September 29, 2014
Am Sun, 28 Sep 2014 16:21:14 -0700
schrieb Walter Bright <newshound2@digitalmars.com>:

> On 9/28/2014 1:39 PM, H. S. Teoh via Digitalmars-d wrote:
> > The problem with pulling such PRs is that they introduce a dichotomy into Phobos. Some functions autodecode, some don't, and from a user's POV, it's completely arbitrary and random. Which leads to bugs because people can't possibly remember exactly which functions autodecode and which don't.
> 
> That's ALREADY the case, as I explained to bearophile.
> 
> The solution is not to have the ranges autodecode, but to have the ALGORITHMS decide to autodecode (if they need it) or not (if they don't).

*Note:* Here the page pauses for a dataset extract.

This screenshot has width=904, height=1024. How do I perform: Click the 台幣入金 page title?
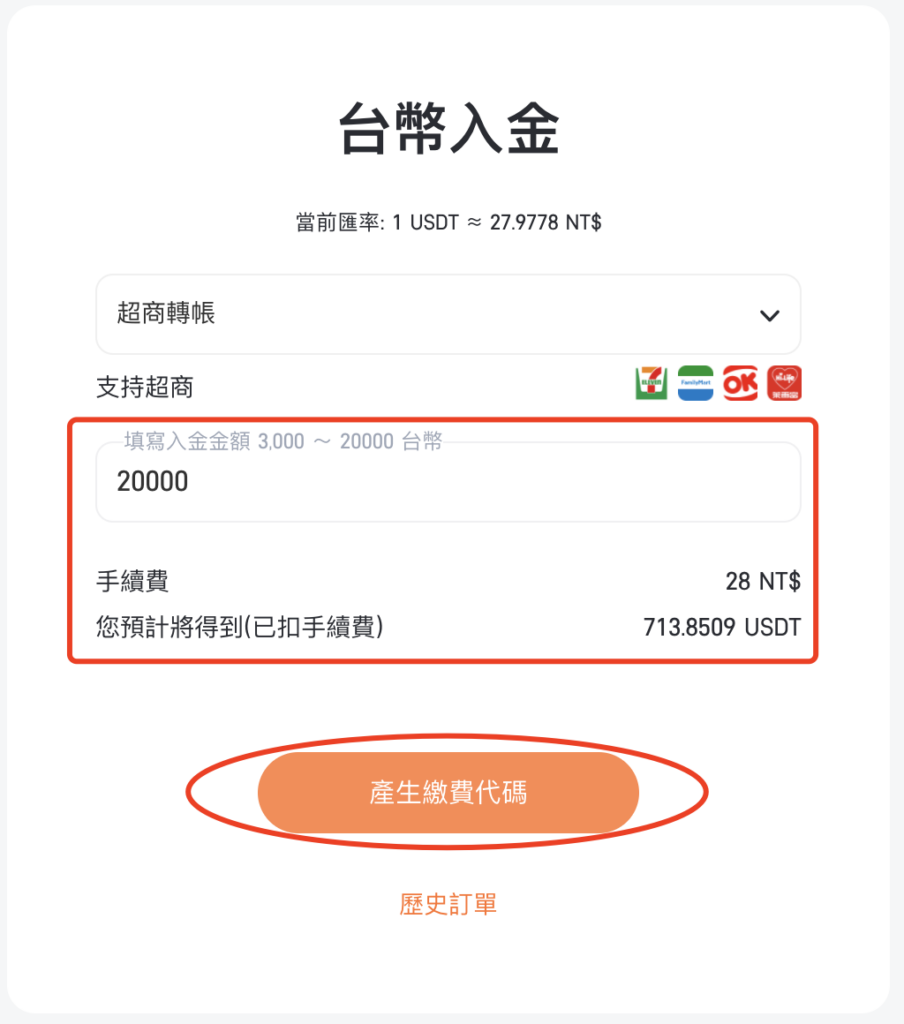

Yes, that sounds like the right abstraction!

-- 
Marco

September 29, 2014
I refuse to accept any code gen complaints based on DMD. It's optimization facilities are generally crappy compared to gdc / ldc and not worth caring about - it is just a reference implementation after all. Clean and concise library code is more important.

Now if the same inlining failure happens with other two compilers - that is something worth talking about (I don't know if it happens)
September 29, 2014
On Sunday, 28 September 2014 at 23:21:15 UTC, Walter Bright wrote:
> On 9/28/2014 1:39 PM, H. S. Teoh via Digitalmars-d wrote:
>>> It can work just fine, and I wrote it. The problem is convincing
>>> someone to pull it :-( as the PR was closed and reopened with
>>> autodecoding put back in.
>>
>> The problem with pulling such PRs is that they introduce a dichotomy
>> into Phobos. Some functions autodecode, some don't, and from a user's
>> POV, it's completely arbitrary and random. Which leads to bugs because
>> people can't possibly remember exactly which functions autodecode and
>> which don't.
>
> That's ALREADY the case, as I explained to bearophile.
>
> The solution is not to have the ranges autodecode, but to have the ALGORITHMS decide to autodecode (if they need it) or not (if they don't).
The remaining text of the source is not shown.